Description of the task:
What is needed is an exact copy of the lines from the one containing "Task: Open the Zoom automatique dropdown" through the last line of the entries below, both included.

Extracted records
= Beginning of Section =

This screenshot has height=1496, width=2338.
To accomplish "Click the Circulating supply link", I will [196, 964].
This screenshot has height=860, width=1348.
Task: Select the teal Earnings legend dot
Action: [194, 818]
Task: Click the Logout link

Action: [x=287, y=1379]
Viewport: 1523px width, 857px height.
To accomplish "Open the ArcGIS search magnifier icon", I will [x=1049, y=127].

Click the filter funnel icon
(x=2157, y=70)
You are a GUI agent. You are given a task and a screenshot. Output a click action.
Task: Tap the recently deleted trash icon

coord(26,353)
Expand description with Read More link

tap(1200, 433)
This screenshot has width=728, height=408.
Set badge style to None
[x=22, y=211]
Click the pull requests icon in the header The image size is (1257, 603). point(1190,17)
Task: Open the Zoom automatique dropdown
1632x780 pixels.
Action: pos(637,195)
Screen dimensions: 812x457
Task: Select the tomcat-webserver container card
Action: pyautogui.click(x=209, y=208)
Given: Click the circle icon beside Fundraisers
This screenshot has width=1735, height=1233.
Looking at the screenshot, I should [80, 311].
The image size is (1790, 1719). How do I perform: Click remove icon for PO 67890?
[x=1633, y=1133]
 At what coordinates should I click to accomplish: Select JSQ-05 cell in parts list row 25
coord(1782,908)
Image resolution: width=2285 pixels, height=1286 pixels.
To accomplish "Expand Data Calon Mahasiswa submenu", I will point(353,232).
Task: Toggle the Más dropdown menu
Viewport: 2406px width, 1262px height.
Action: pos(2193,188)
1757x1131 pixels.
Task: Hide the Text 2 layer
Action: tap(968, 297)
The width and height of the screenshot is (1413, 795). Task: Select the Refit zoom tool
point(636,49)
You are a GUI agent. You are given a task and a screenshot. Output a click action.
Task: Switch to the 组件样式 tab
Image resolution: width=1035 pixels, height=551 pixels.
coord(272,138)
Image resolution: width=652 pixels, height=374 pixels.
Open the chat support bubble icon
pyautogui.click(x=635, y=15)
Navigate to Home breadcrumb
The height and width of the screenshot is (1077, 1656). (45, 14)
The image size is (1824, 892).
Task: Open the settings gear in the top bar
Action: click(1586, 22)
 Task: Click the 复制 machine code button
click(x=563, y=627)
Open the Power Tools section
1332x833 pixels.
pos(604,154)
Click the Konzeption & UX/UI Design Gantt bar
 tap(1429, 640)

= End of Section =

Answer to the problem:
Task: Open the Zoom automatique dropdown
1632x780 pixels.
Action: pos(637,195)
Screen dimensions: 812x457
Task: Select the tomcat-webserver container card
Action: pyautogui.click(x=209, y=208)
Given: Click the circle icon beside Fundraisers
This screenshot has width=1735, height=1233.
Looking at the screenshot, I should [80, 311].
The image size is (1790, 1719). How do I perform: Click remove icon for PO 67890?
[x=1633, y=1133]
 At what coordinates should I click to accomplish: Select JSQ-05 cell in parts list row 25
coord(1782,908)
Image resolution: width=2285 pixels, height=1286 pixels.
To accomplish "Expand Data Calon Mahasiswa submenu", I will point(353,232).
Task: Toggle the Más dropdown menu
Viewport: 2406px width, 1262px height.
Action: pos(2193,188)
1757x1131 pixels.
Task: Hide the Text 2 layer
Action: tap(968, 297)
The width and height of the screenshot is (1413, 795). Task: Select the Refit zoom tool
point(636,49)
You are a GUI agent. You are given a task and a screenshot. Output a click action.
Task: Switch to the 组件样式 tab
Image resolution: width=1035 pixels, height=551 pixels.
coord(272,138)
Image resolution: width=652 pixels, height=374 pixels.
Open the chat support bubble icon
pyautogui.click(x=635, y=15)
Navigate to Home breadcrumb
The height and width of the screenshot is (1077, 1656). (45, 14)
The image size is (1824, 892).
Task: Open the settings gear in the top bar
Action: click(1586, 22)
 Task: Click the 复制 machine code button
click(x=563, y=627)
Open the Power Tools section
1332x833 pixels.
pos(604,154)
Click the Konzeption & UX/UI Design Gantt bar
 tap(1429, 640)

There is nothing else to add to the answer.